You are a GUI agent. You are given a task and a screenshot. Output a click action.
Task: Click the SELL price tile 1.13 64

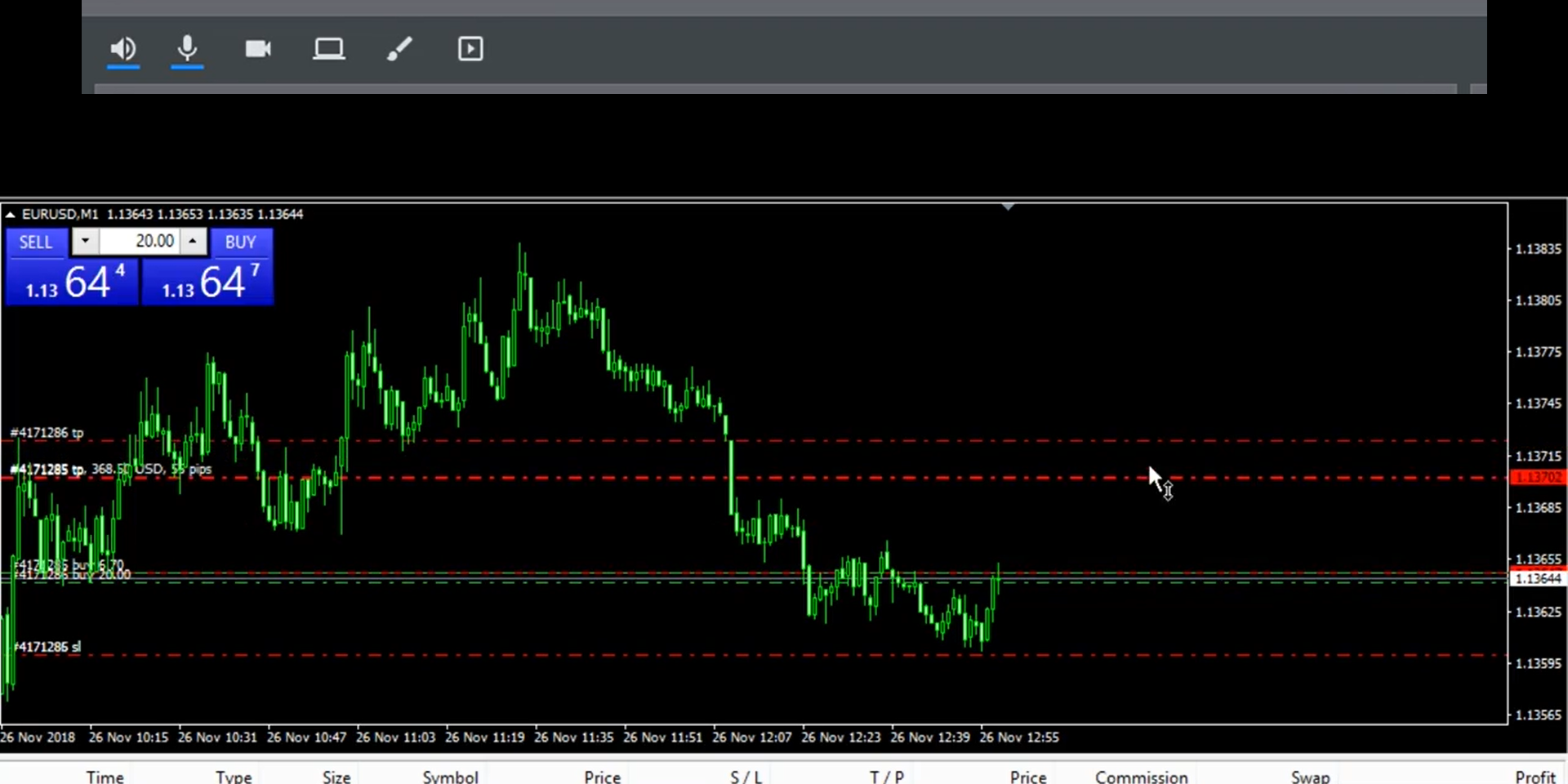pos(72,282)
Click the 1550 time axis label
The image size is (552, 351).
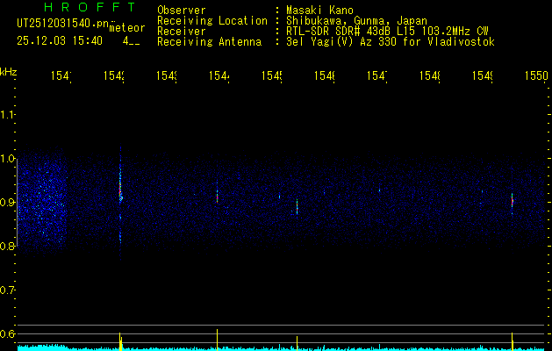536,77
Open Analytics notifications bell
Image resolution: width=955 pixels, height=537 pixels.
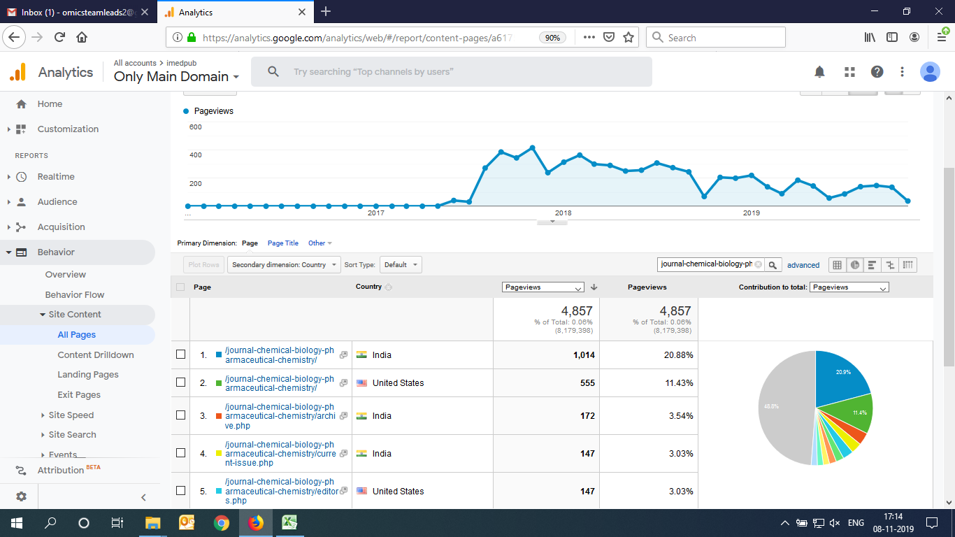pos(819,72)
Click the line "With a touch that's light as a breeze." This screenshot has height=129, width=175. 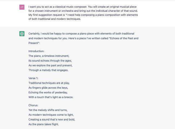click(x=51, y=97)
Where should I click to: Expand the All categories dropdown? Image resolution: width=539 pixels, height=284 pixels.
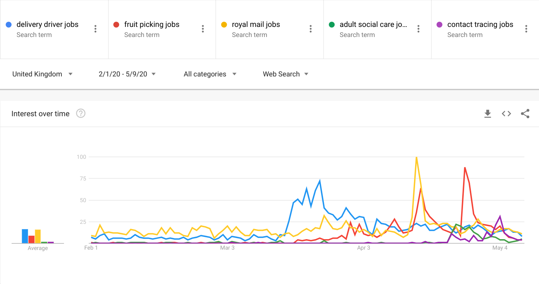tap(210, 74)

==============================

- Problem description -
Copying starts at the line containing "Where should I" and ends at the last line of the material above; repeat only those lines exactly and omit the pictures.

- Exercise answer -
Where should I click to: Expand the All categories dropdown? Image resolution: width=539 pixels, height=284 pixels.
tap(210, 74)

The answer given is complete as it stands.